The home was, in effect, a “shell,” Keren says. “We gutted every room. Floors, windows, and molding for many of the rooms are original, but pretty much everything else we added back.” They even brought back a wraparound porch that had been removed from the house at some point.
All told, the planning and renovation ended up taking two years. “Old houses are a Pandora’s box,” Keren notes. “The upside is the house should last another 150 years!”
The oldest part of the house, the cozy sitting room, has the original pine floors, entry door, steep staircase, and fireplace mantel. The Richters added vintage wavy glass window sashes around the entire room to bring in light and views. A pendant made of oil-rubbed bronze and Holophane glass provides stylish light from above. “I found some furniture with good bones that I reupholstered in a mix of antique block-printed fabric, wools, alpacas, and linens,” Keren says. She also found an old—and actual—zebra rug: “That was a bit of a debate, but I decided to risk it.”
The farmhouse’s small galley kitchen came with 1960s wood paneling, Formica countertops, and upper cabinetry covering the original windows. The Richters removed walls to bring in natural light and create a large eat-in kitchen. Deep blue paint on the walls and custom Shaker cabinetry lend an English country-house feel. Another authentic British touch: the white Aga stove that Keren found on Craigslist and Thomas drove back in a U-Haul from the previous owner’s home in Montana.
The attic, where the Richters now work from home, was unfinished when they moved in. So they opened up a boarded-up window, added insulation and beadboard, and painted all the surfaces white. “It bounces the light, and despite being a formerly dark space, it’s now a great light-filled space to work in throughout the day,” Keren says.

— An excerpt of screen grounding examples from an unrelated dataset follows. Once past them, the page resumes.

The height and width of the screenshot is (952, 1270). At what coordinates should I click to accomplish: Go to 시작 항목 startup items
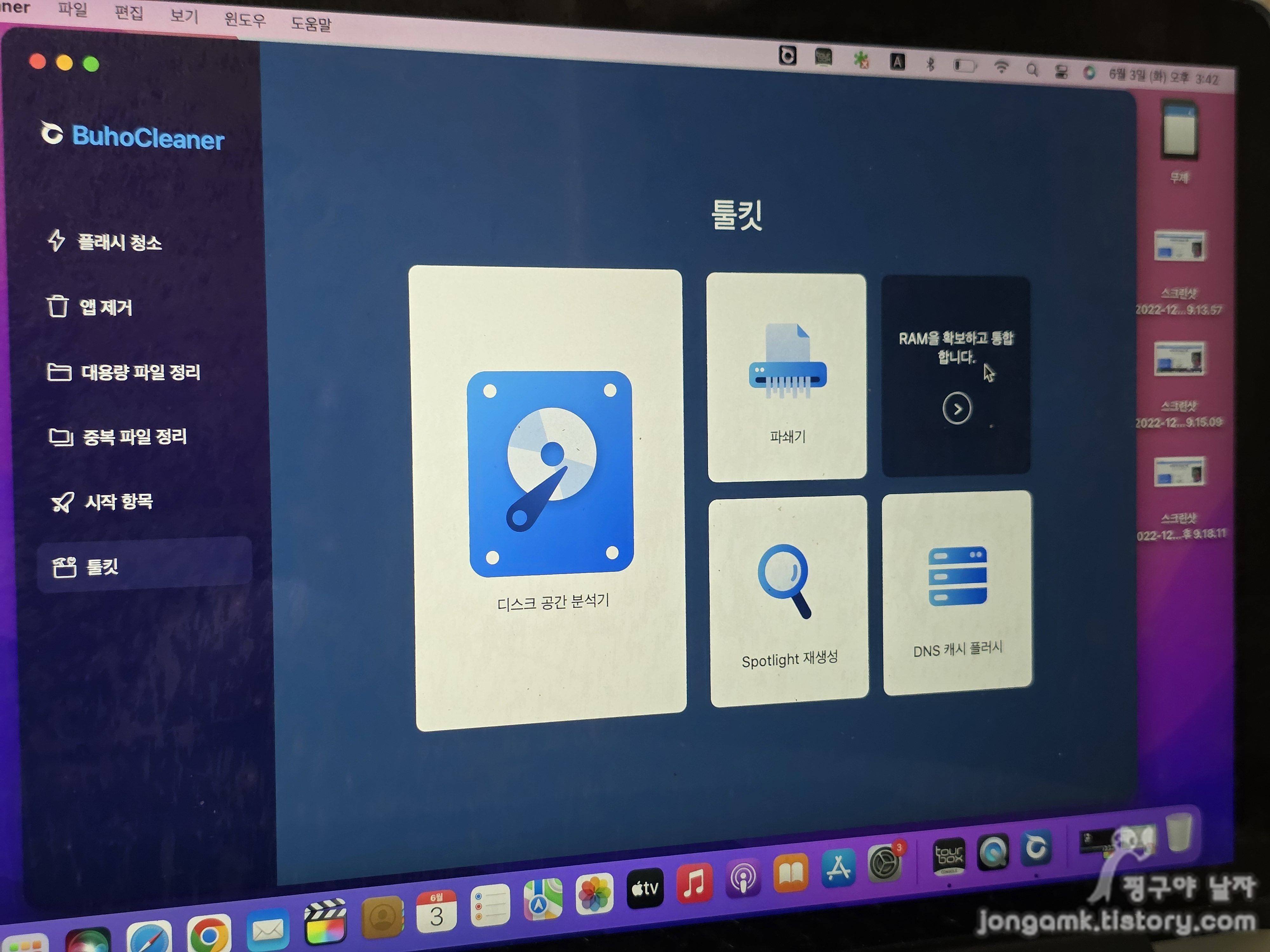118,501
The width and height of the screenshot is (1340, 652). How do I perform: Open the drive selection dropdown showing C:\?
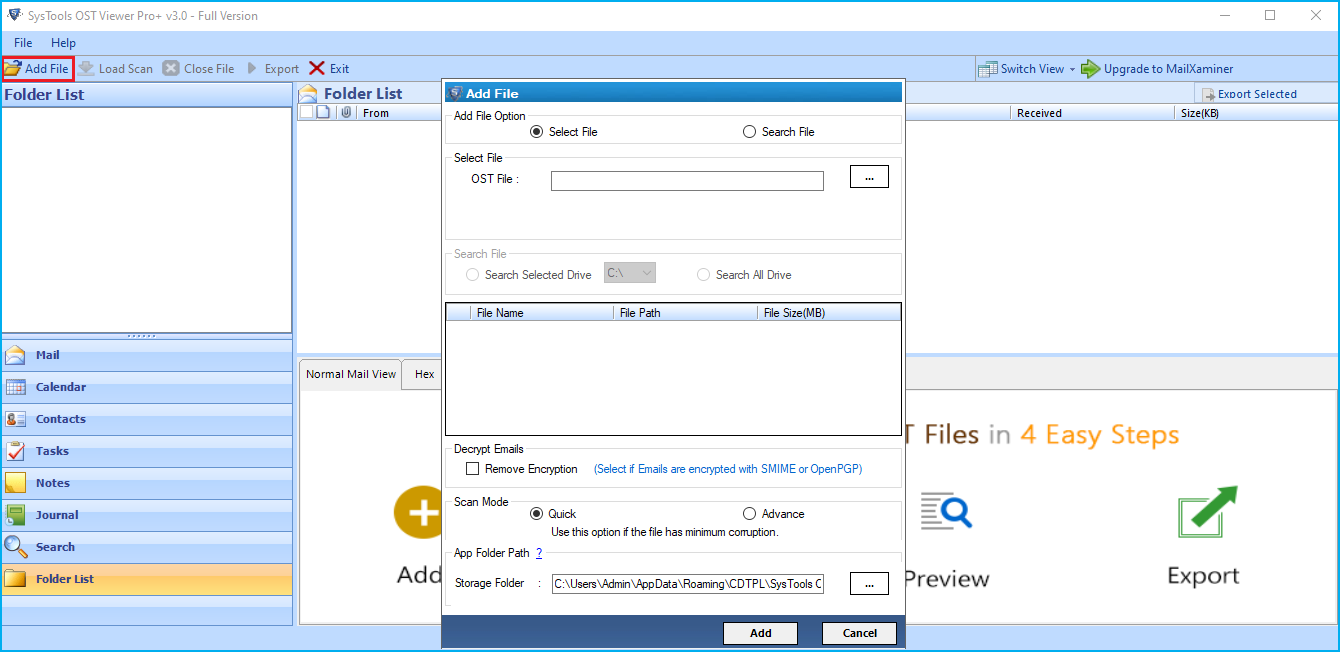(x=629, y=272)
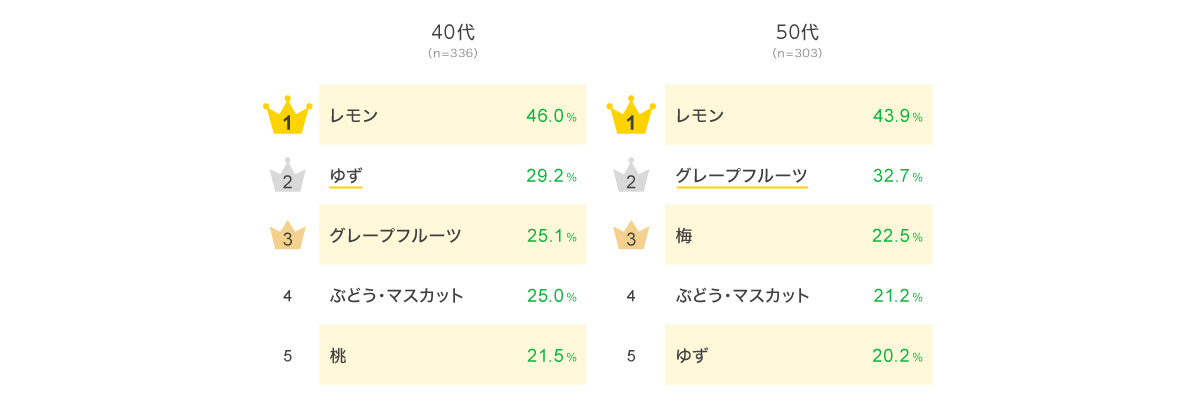Click the (n=303) sample size label

[x=798, y=53]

For the bathrooms, the Richters sourced a mix of new and antique fixtures: a reclaimed petite cast-iron tub, pedestal sinks, and a clawfoot marble sink console from the 1800s. “But we also bought some contemporary pieces, like the cast-iron shower pan and the pedestal tub, and custom-designed the marble primary bath sink console,” Keren says. “They all feel equally historic as the home. Our goal is that our interventions and modern conveniences feel seamless.”
Every room has its own feeling and mood, Keren says. “When I want to unwind and have a glass of wine at the end of the day, I love the movie room most.” It’s a fully immersive environment reminiscent of an old cinema with the long curtains that open at the start of a film.
But the room they probably enjoy and use the most would be the kitchen, Keren adds. “The color is perfect, and looking at that Aga brings me joy.”